Methods: We performed a cross-sectional audit of MRI scans of lumbar spine (L-spine) and sacroiliac (SI) joints. Using the semiquantitative Leeds Scoring System in which bone marrow edema is graded from 0 to 3 according to severity of the lesions, MRI scans were scored independently by 2 expert readers who were blinded to the clinical characteristics of the patients. Concordant data from the 2 readers were used to report on definite lesions.
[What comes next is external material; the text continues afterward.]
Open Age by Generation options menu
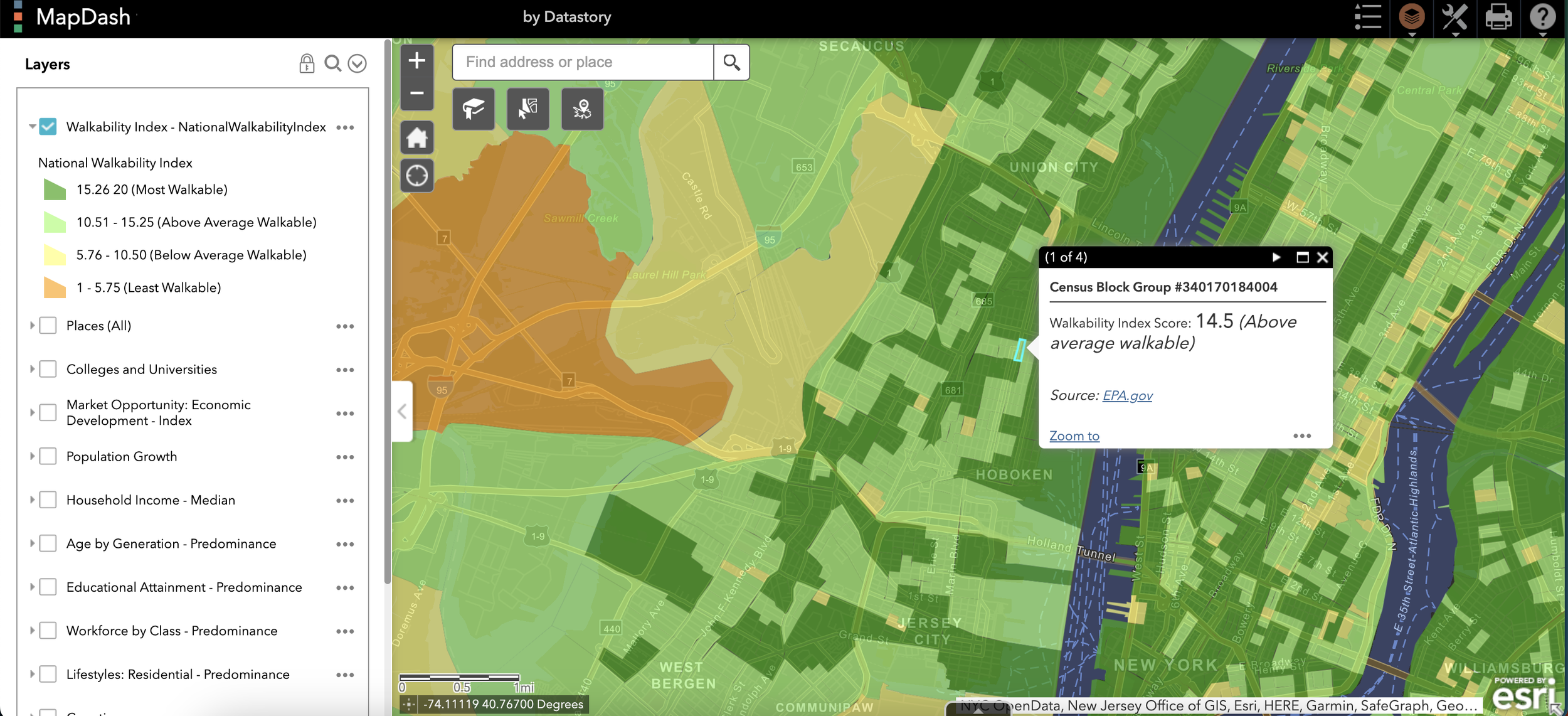Image resolution: width=1568 pixels, height=716 pixels. click(x=345, y=544)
Results: MRIs from 76 patients with comparable age ranges were categorized into 3 groups: those from PsA patients, those from patients with nonradiographic axial SpA, and those from AS patients. HLA-B27 positivity was similar in PsA patients (10 of 33) and patients with nonradiographic axial SpA (10 of 24) and higher in AS patients (18 of 19). Total MRI scores (L-spine plus SI joints) were higher in AS patients than in PsA patients (P = 0.025) or in patients with nonradiographic axial SpA (P = 0.007). A relationship was seen between the severity and extent of disease and HLA-B27 positivity in PsA patients, which was comparable to that in AS patients. HLA-B27-negative PsA patients had lower MRI scores than HLA-B27-positive PsA patients (P = 0.03) and AS patients (P = 0.006), whereas scores were similar in HLA-B27-positive PsA patients and AS patients. Similarly, MRI scores of HLA-B27-negative patients with nonradiographic axial SpA were lower than those of AS patients (P = 0.01).
Conclusion: HLA-B27 positivity defines a group of patients with more severe axial bone marrow edema that is likely related to the classic AS phenotype. Clinically, HLA-B27-negative PsA is more likely to be reported as a "negative" MRI examination result.
Copyright © 2013 by the American College of Rheumatology.